Probably something like that. The same thing happened in China - both zhongwen.com, as you noticed, and my ABC Chinese-English dictionary (one of the best ones currently available for modern Mandarin) fail to mention anything about sitting, and it is a secondary or tertiary meaning in Matthews, which is more modern but has some classical in it. So the meaning of "sitting" probably stopped being the main one between fifteen hundred and two thousand years ago (very rough armchair estimate without much evidence to back it up). The education of samurai, however, if they got any, would have been based on reading mostly Chinese Confucian texts, so they would have absorbed some of the archaic (Zhou and Han dynasty) meanings of characters as well as more current/modern ones (Tang, Song and Yuan dynasties).
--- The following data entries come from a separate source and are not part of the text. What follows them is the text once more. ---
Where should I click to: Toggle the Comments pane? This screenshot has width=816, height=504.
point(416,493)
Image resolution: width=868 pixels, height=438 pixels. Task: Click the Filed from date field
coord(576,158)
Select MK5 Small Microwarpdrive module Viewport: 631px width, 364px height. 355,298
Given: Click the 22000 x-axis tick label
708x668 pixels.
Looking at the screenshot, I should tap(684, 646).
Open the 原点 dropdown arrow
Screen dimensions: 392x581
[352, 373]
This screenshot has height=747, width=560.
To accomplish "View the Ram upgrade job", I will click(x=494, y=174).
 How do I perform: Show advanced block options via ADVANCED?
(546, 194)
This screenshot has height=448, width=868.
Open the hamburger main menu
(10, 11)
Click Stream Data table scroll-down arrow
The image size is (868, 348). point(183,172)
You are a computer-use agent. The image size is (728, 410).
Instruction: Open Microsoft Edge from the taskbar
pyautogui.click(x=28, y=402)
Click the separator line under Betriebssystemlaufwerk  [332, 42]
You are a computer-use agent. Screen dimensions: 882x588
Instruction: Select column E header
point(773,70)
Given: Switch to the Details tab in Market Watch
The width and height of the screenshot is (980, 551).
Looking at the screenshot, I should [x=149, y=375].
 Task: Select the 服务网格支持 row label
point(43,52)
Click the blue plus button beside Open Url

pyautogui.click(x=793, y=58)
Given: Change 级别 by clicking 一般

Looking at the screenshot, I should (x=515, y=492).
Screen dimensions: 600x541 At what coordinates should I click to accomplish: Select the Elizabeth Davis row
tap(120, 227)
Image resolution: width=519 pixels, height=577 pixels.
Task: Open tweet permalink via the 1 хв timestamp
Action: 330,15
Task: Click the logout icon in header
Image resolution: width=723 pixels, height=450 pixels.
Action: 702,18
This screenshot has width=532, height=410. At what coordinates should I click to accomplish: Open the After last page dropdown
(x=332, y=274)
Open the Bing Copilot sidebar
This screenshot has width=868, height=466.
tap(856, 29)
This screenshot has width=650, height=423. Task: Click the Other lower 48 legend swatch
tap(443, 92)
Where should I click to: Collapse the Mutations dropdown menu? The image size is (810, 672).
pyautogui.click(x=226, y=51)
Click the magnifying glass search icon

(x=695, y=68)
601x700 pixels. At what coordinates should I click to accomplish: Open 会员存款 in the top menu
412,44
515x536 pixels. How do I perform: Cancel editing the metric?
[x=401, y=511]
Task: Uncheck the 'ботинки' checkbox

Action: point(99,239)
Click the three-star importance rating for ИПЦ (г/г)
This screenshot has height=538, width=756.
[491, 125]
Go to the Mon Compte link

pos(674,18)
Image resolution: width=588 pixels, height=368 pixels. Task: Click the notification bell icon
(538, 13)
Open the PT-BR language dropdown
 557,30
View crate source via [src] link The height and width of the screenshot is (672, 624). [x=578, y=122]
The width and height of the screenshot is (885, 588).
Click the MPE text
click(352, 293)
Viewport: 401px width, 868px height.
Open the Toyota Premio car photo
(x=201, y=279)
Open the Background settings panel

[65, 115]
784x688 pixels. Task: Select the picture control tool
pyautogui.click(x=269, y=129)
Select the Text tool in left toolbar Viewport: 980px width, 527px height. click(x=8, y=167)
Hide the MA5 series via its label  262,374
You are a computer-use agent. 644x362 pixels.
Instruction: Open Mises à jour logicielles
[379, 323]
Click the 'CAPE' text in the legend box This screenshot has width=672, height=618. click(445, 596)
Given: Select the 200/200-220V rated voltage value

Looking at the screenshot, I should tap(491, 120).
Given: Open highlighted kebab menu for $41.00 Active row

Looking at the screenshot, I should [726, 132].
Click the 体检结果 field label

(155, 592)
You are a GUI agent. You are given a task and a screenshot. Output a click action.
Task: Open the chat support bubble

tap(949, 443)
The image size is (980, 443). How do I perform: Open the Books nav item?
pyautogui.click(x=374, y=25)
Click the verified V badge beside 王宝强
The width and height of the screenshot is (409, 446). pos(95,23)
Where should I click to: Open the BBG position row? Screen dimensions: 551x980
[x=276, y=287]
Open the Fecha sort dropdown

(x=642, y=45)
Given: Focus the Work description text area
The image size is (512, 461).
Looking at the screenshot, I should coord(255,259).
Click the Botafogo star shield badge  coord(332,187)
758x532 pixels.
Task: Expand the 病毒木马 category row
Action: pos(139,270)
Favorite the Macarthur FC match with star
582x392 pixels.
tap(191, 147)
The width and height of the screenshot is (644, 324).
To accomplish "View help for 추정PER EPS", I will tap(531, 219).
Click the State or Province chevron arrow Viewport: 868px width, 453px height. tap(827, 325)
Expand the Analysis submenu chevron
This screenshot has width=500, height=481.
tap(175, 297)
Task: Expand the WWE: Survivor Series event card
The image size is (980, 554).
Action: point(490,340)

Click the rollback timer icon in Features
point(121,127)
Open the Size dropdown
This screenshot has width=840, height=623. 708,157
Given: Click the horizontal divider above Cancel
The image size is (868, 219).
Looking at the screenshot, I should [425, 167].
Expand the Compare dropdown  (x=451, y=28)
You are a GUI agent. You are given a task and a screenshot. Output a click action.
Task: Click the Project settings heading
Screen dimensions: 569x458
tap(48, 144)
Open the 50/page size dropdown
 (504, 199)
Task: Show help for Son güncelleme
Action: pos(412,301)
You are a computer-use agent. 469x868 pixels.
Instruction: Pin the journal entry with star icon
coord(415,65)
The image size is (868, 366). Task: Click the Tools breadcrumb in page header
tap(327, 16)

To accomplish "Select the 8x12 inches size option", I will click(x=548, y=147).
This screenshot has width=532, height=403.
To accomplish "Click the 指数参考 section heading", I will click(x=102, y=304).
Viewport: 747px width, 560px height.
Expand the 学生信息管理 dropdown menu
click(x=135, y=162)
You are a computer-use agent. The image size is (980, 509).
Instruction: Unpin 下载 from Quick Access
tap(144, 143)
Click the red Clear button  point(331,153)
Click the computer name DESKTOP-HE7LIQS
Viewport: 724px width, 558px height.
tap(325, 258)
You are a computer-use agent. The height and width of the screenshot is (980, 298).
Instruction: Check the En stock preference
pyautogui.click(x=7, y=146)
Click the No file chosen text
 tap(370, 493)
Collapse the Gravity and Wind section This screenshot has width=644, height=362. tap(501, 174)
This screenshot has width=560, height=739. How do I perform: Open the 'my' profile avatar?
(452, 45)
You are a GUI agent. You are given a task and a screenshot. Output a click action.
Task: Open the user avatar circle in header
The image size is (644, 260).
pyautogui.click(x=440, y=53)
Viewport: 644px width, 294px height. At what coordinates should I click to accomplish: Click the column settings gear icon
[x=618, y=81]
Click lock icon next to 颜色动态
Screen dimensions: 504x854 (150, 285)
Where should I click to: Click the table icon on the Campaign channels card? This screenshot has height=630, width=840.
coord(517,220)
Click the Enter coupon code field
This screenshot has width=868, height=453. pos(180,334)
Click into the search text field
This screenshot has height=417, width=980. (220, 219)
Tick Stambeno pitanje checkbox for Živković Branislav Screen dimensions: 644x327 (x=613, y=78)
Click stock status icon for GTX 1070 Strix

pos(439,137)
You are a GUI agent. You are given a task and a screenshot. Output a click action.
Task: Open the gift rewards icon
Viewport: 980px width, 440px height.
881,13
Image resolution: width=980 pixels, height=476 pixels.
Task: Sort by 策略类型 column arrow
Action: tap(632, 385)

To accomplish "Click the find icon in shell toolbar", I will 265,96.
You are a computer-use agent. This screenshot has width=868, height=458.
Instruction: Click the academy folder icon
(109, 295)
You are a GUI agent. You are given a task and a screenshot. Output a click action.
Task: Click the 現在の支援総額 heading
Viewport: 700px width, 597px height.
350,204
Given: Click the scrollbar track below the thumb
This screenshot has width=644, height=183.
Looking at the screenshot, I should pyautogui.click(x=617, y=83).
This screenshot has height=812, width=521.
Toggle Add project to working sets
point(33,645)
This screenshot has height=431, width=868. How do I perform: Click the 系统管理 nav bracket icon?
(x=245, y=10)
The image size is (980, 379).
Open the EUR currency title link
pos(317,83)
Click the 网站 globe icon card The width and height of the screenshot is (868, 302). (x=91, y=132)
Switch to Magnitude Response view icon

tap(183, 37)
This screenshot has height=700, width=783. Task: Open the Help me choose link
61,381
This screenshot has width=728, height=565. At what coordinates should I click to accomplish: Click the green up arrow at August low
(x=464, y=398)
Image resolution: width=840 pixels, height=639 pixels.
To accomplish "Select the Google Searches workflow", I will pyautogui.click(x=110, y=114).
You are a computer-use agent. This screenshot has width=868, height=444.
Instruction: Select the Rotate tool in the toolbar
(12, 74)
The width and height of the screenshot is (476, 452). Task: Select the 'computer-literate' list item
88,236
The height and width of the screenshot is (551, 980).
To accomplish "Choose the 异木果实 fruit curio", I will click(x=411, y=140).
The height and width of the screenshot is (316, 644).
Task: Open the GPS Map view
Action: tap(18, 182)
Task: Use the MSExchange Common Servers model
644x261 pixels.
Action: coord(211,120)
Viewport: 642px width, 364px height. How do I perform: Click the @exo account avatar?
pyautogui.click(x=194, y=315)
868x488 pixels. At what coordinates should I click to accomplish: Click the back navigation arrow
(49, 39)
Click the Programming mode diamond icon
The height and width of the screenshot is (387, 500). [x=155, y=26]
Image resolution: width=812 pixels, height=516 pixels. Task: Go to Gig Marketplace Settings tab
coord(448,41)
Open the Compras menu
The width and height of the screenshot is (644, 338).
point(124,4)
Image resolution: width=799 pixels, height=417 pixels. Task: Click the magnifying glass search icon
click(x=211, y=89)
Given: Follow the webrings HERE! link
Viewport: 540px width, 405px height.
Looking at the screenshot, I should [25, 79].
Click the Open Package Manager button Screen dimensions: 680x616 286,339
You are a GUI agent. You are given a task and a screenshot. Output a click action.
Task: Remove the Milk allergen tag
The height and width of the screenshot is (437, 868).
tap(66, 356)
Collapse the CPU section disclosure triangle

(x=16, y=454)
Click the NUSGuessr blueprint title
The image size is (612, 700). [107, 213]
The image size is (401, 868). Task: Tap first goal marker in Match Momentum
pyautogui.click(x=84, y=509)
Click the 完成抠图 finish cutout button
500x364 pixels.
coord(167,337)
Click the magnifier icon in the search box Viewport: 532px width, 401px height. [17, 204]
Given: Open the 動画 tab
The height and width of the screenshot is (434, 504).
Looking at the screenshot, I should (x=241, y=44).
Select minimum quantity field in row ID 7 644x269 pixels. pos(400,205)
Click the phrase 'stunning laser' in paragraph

And then over time in Japan, the original meaning of sitting probably just died off, like you mentioned.

So it's probably safe to assume that whoever created the term iai, which was probably no later than the 14th century with the Katori Shinto ryu (anyone know for sure? this is a guess), had been educated by studying classical Chinese. That can also be seen by the fact that the term is used as a Chinese compound, with the Japanese versions of the Chinese pronounciations (onyomi) being used instead of the purely Japanese pronounciation (kunyomi).

To be honest, however, that may not be an entirely reliable way of looking at the compound, since I'm not sure how well onyomi and kunyomi usage correllates with Chinese influence. Aesthetics and euphony (is that a word?) also sometimes play a part in which readings of characters are used.

Now I'm tired. I should stop using the computer after about 8 pm. I start rambling at about 9 pm.

I think I've also exhausted my resources for looking at these characters. Thanks for the exchange - it's been fun for me, and I hope it has also been for you, regardless of whatever difference of interpretation we both end up with.